A Cohort appears to refer to the year the data represents, and the Demographic appears to refer to a specific demographic group.
In this case, we want to pick data from the most recent Cohort available, which is 2006.
We also want data from the full cohort, so we'll only pick rows where Demographic is Total Cohort.
# Selecting and reassigning to the latest cohort
data["graduation"] = data["graduation"][data["graduation"]["Cohort"] == "2006"]
# Selecting and reassigning to the data of total cohort
data["graduation"] = data["graduation"][data["graduation"]["Demographic"] == "Total Cohort"]
data["graduation"].head()
Demographic | DBN | School Name | Cohort | Total Cohort | Total Grads - n | Total Grads - % of cohort | Total Regents - n | Total Regents - % of cohort | Total Regents - % of grads | ... | Regents w/o Advanced - n | Regents w/o Advanced - % of cohort | Regents w/o Advanced - % of grads | Local - n | Local - % of cohort | Local - % of grads | Still Enrolled - n | Still Enrolled - % of cohort | Dropped Out - n | Dropped Out - % of cohort | |
---|---|---|---|---|---|---|---|---|---|---|---|---|---|---|---|---|---|---|---|---|---|
3 | Total Cohort | 01M292 | HENRY STREET SCHOOL FOR INTERNATIONAL | 2006 | 78 | 43 | 55.1% | 36 | 46.2% | 83.7% | ... | 36 | 46.2% | 83.7% | 7 | 9% | 16.3% | 16 | 20.5% | 11 | 14.1% |
10 | Total Cohort | 01M448 | UNIVERSITY NEIGHBORHOOD HIGH SCHOOL | 2006 | 124 | 53 | 42.7% | 42 | 33.9% | 79.2% | ... | 34 | 27.4% | 64.2% | 11 | 8.9% | 20.8% | 46 | 37.1% | 20 | 16.100000000000001% |
17 | Total Cohort | 01M450 | EAST SIDE COMMUNITY SCHOOL | 2006 | 90 | 70 | 77.8% | 67 | 74.400000000000006% | 95.7% | ... | 67 | 74.400000000000006% | 95.7% | 3 | 3.3% | 4.3% | 15 | 16.7% | 5 | 5.6% |
24 | Total Cohort | 01M509 | MARTA VALLE HIGH SCHOOL | 2006 | 84 | 47 | 56% | 40 | 47.6% | 85.1% | ... | 23 | 27.4% | 48.9% | 7 | 8.300000000000001% | 14.9% | 25 | 29.8% | 5 | 6% |
31 | Total Cohort | 01M515 | LOWER EAST SIDE PREPARATORY HIGH SCHO | 2006 | 193 | 105 | 54.4% | 91 | 47.2% | 86.7% | ... | 22 | 11.4% | 21% | 14 | 7.3% | 13.3% | 53 | 27.5% | 35 | 18.100000000000001% |
5 rows × 23 columns
We're almost ready to combine all of the data sets.
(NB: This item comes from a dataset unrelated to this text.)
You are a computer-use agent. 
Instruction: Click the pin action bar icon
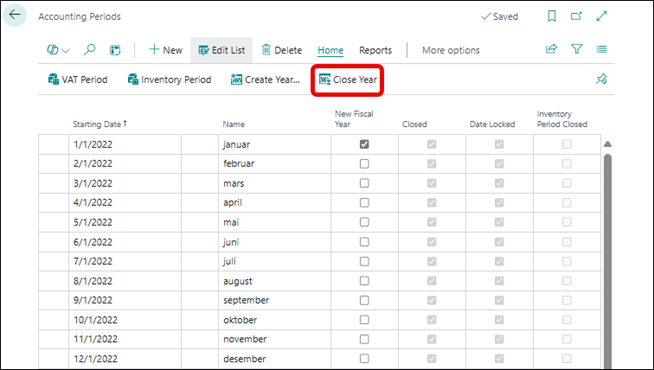click(601, 79)
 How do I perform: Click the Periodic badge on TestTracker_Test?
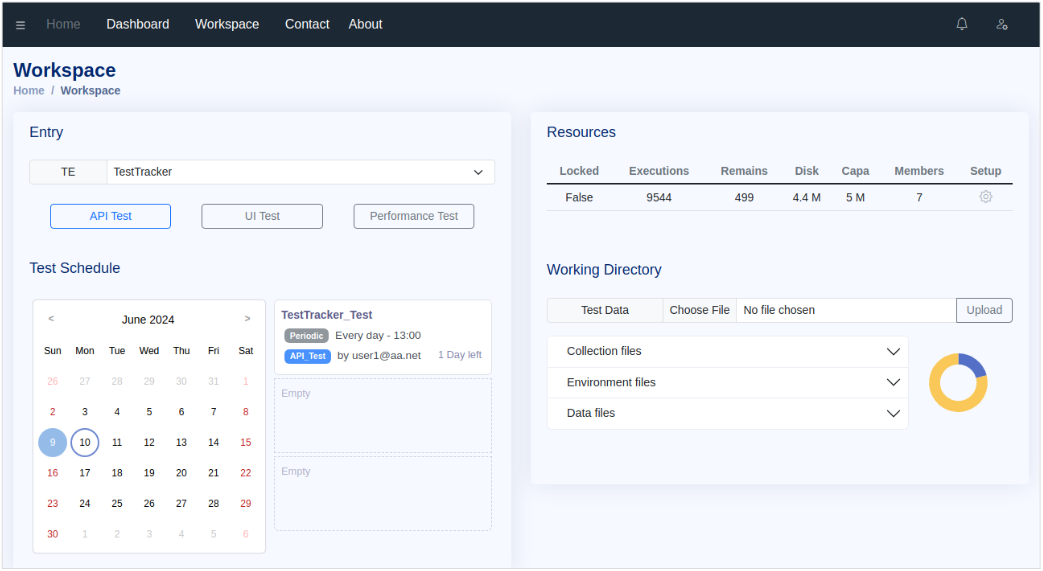click(x=306, y=336)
The only remaining thing to do is convert the Advanced Placement (AP) test scores from strings to numeric values.
data["ap_2010"].head()
DBN | SchoolName | AP Test Takers | Total Exams Taken | Number of Exams with scores 3 4 or 5 | |
---|---|---|---|---|---|
0 | 01M448 | UNIVERSITY NEIGHBORHOOD H.S. | 39 | 49 | 10 |
1 | 01M450 | EAST SIDE COMMUNITY HS | 19 | 21 | s |
2 | 01M515 | LOWER EASTSIDE PREP | 24 | 26 | 24 |
3 | 01M539 | NEW EXPLORATIONS SCI,TECH,MATH | 255 | 377 | 191 |
4 | 02M296 | High School of Hospitality Management | s | s | s |
There are three columns we'll need to convert:
cols = ['AP Test Takers ', 'Total Exams Taken', 'Number of Exams with scores 3 4 or 5']
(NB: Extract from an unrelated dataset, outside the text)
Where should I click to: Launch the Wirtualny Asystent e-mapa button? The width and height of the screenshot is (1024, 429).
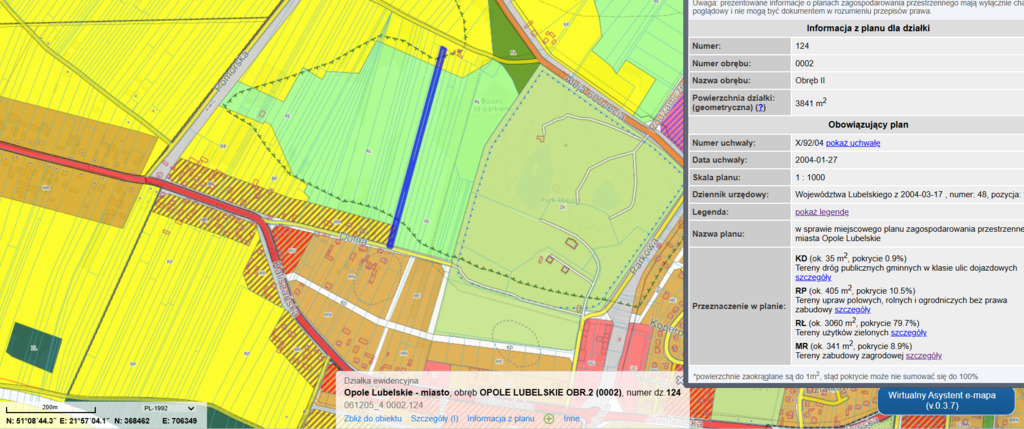point(943,401)
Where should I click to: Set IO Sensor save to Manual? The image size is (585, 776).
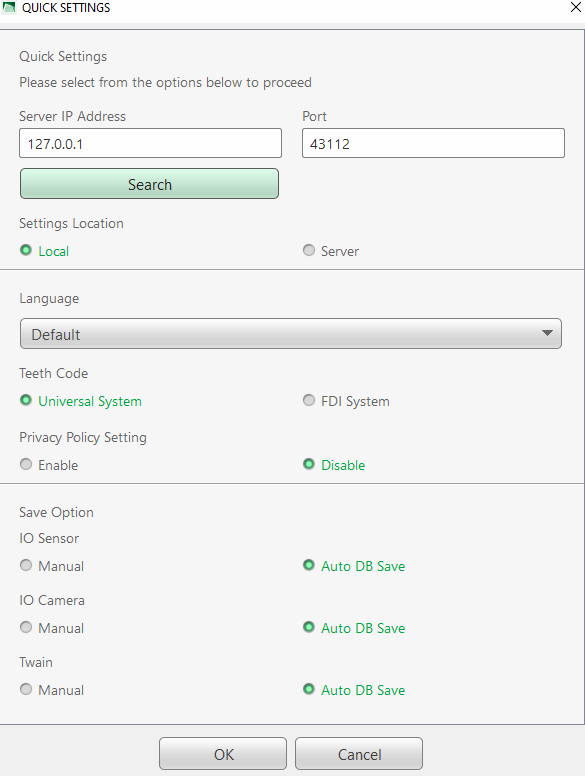[x=52, y=566]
# Converting the values to numeric
for col in cols:
data["ap_2010"][col] = pd.to_numeric(data["ap_2010"][col], errors="coerce")
data["ap_2010"].head()
DBN | SchoolName | AP Test Takers | Total Exams Taken | Number of Exams with scores 3 4 or 5 | |
---|---|---|---|---|---|
0 | 01M448 | UNIVERSITY NEIGHBORHOOD H.S. | 39.0 | 49.0 | 10.0 |
1 | 01M450 | EAST SIDE COMMUNITY HS | 19.0 | 21.0 | NaN |
2 | 01M515 | LOWER EASTSIDE PREP | 24.0 | 26.0 | 24.0 |
3 | 01M539 | NEW EXPLORATIONS SCI,TECH,MATH | 255.0 | 377.0 | 191.0 |
4 | 02M296 | High School of Hospitality Management | NaN | NaN | NaN |
Now it is time to merge these datasets. We have to decide on the merging methods by assessing the situation.
Both the ap_2010
and the graduation
data sets have many missing DBN values, so we'll use a left join when we merge the sat_results
data set with them. Because we're using a left join, our final dataframe will have all of the same DBN values as the original sat_results dataframe.
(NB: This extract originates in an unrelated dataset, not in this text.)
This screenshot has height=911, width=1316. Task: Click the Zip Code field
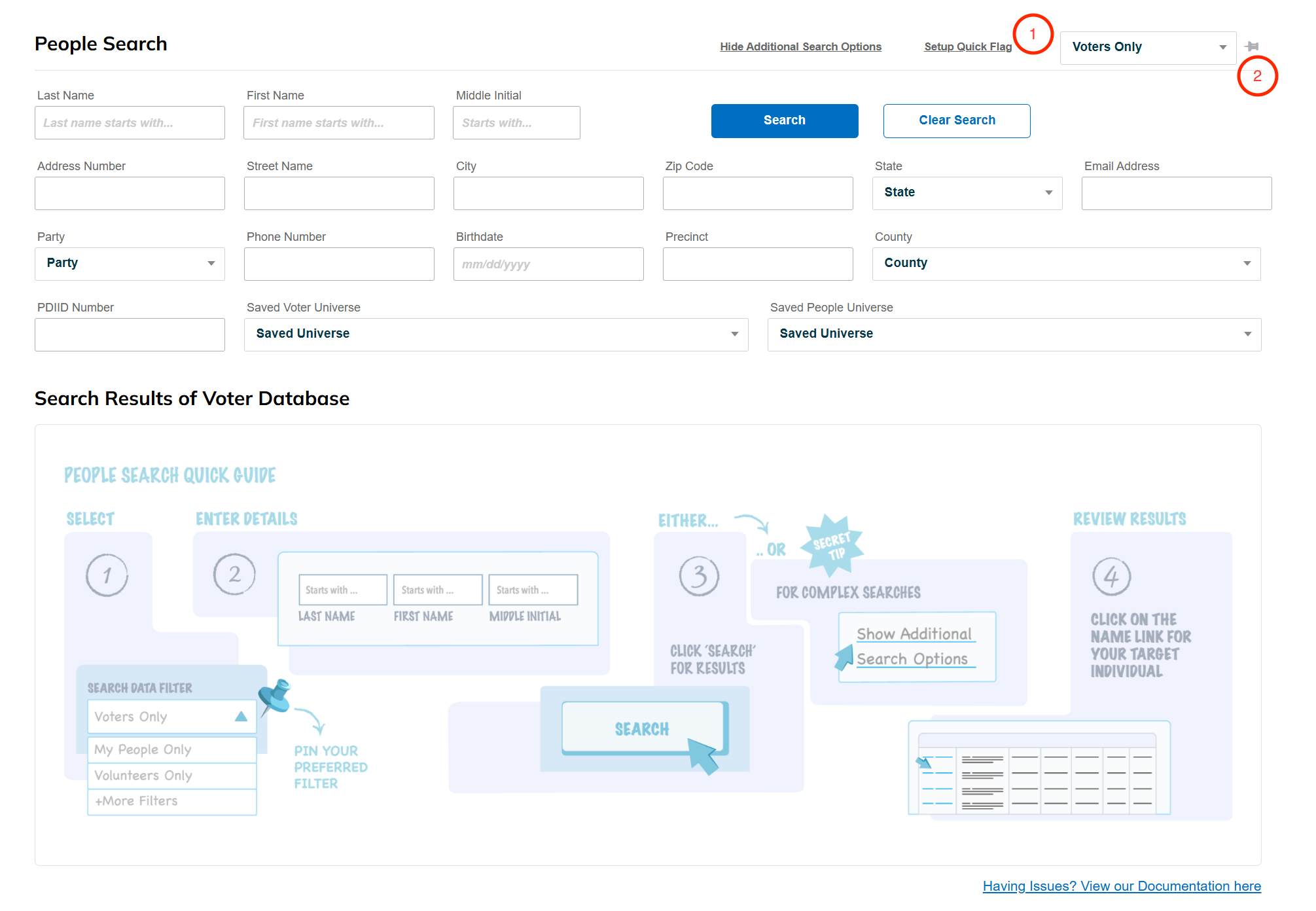coord(758,193)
Because we're using the DBN column to join the dataframes, we'll need to specify the keyword argument on="DBN" when calling pandas.DataFrame.merge().
# Merging datasets with more missing values
combined = data["sat_results"]
combined = combined.merge(data["ap_2010"], on="DBN", how="left")
combined = combined.merge(data["graduation"], on="DBN", how="left")
Now that we've performed the left joins, we still have to merge class_size, demographics, survey, and hs_directory into combined.
Because these files contain information that's more valuable to our analysis and also have fewer missing DBN values, we'll use the inner join type.
# Merging datasets with less missing values
to_merge = ["class_size", "demographics", "survey", "hs_directory"]
for m in to_merge:
combined = combined.merge(data[m], on="DBN", how="inner")
combined['DBN'].isnull().sum()
0
We now have many columns with null (NaN) values. This is because we chose to do left joins, where some columns may not have had data. The data set also had some missing values to begin with.
Now, we'll fill in the missing values with the overall mean for the column.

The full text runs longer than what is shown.